------ STORED DATA

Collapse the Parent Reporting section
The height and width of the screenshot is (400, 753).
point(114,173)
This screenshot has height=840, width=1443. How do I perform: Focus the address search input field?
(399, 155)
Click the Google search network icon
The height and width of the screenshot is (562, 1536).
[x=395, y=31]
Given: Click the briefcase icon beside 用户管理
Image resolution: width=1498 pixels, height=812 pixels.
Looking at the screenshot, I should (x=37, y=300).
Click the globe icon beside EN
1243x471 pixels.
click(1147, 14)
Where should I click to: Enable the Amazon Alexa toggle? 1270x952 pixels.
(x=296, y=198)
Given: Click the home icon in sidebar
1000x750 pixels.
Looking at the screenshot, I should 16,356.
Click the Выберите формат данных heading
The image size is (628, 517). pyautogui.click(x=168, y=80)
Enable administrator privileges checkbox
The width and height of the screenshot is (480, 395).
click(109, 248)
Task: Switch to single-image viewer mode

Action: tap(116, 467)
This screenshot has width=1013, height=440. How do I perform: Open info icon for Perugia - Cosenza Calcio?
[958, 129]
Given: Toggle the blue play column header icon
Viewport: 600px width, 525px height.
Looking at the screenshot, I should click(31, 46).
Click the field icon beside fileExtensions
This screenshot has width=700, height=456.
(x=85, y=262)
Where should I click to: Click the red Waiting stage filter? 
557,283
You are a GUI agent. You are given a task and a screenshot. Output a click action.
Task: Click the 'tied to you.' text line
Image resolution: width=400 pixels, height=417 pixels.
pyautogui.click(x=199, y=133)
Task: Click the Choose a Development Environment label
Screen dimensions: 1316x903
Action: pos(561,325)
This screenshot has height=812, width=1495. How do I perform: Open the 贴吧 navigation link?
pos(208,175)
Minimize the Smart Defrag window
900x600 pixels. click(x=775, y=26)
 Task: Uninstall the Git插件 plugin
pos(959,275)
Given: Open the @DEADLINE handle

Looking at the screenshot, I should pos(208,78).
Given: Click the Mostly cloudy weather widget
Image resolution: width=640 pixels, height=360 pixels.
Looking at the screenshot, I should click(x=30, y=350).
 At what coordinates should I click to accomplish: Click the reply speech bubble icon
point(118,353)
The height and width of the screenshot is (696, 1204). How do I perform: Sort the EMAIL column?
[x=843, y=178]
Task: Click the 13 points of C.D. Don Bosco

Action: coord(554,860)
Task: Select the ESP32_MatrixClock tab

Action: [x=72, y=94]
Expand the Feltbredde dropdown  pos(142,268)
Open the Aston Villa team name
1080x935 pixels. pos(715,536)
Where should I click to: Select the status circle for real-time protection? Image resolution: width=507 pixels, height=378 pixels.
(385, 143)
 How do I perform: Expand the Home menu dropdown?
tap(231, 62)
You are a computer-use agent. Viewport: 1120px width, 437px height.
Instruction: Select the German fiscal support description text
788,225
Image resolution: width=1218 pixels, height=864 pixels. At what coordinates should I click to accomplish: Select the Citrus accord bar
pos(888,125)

------------

■ **EXERCISE OBJECTIVE**
Retype all of the data above with no changes.

■ **RESULT FOR THIS TASK**
Collapse the Parent Reporting section
The height and width of the screenshot is (400, 753).
point(114,173)
This screenshot has height=840, width=1443. How do I perform: Focus the address search input field?
(399, 155)
Click the Google search network icon
The height and width of the screenshot is (562, 1536).
[x=395, y=31]
Given: Click the briefcase icon beside 用户管理
Image resolution: width=1498 pixels, height=812 pixels.
Looking at the screenshot, I should (x=37, y=300).
Click the globe icon beside EN
1243x471 pixels.
click(1147, 14)
Where should I click to: Enable the Amazon Alexa toggle? 1270x952 pixels.
(x=296, y=198)
Given: Click the home icon in sidebar
1000x750 pixels.
Looking at the screenshot, I should 16,356.
Click the Выберите формат данных heading
The image size is (628, 517). pyautogui.click(x=168, y=80)
Enable administrator privileges checkbox
The width and height of the screenshot is (480, 395).
click(109, 248)
Task: Switch to single-image viewer mode

Action: tap(116, 467)
This screenshot has width=1013, height=440. How do I perform: Open info icon for Perugia - Cosenza Calcio?
[958, 129]
Given: Toggle the blue play column header icon
Viewport: 600px width, 525px height.
Looking at the screenshot, I should click(31, 46).
Click the field icon beside fileExtensions
This screenshot has width=700, height=456.
(x=85, y=262)
Where should I click to: Click the red Waiting stage filter? 
557,283
You are a GUI agent. You are given a task and a screenshot. Output a click action.
Task: Click the 'tied to you.' text line
Image resolution: width=400 pixels, height=417 pixels.
pyautogui.click(x=199, y=133)
Task: Click the Choose a Development Environment label
Screen dimensions: 1316x903
Action: pos(561,325)
This screenshot has height=812, width=1495. How do I perform: Open the 贴吧 navigation link?
pos(208,175)
Minimize the Smart Defrag window
900x600 pixels. click(x=775, y=26)
 Task: Uninstall the Git插件 plugin
pos(959,275)
Given: Open the @DEADLINE handle

Looking at the screenshot, I should pos(208,78).
Given: Click the Mostly cloudy weather widget
Image resolution: width=640 pixels, height=360 pixels.
Looking at the screenshot, I should click(x=30, y=350).
 At what coordinates should I click to accomplish: Click the reply speech bubble icon
point(118,353)
The height and width of the screenshot is (696, 1204). How do I perform: Sort the EMAIL column?
[x=843, y=178]
Task: Click the 13 points of C.D. Don Bosco

Action: coord(554,860)
Task: Select the ESP32_MatrixClock tab

Action: [x=72, y=94]
Expand the Feltbredde dropdown  pos(142,268)
Open the Aston Villa team name
1080x935 pixels. pos(715,536)
Where should I click to: Select the status circle for real-time protection? Image resolution: width=507 pixels, height=378 pixels.
(385, 143)
 How do I perform: Expand the Home menu dropdown?
tap(231, 62)
You are a computer-use agent. Viewport: 1120px width, 437px height.
Instruction: Select the German fiscal support description text
788,225
Image resolution: width=1218 pixels, height=864 pixels. At what coordinates should I click to accomplish: Select the Citrus accord bar
pos(888,125)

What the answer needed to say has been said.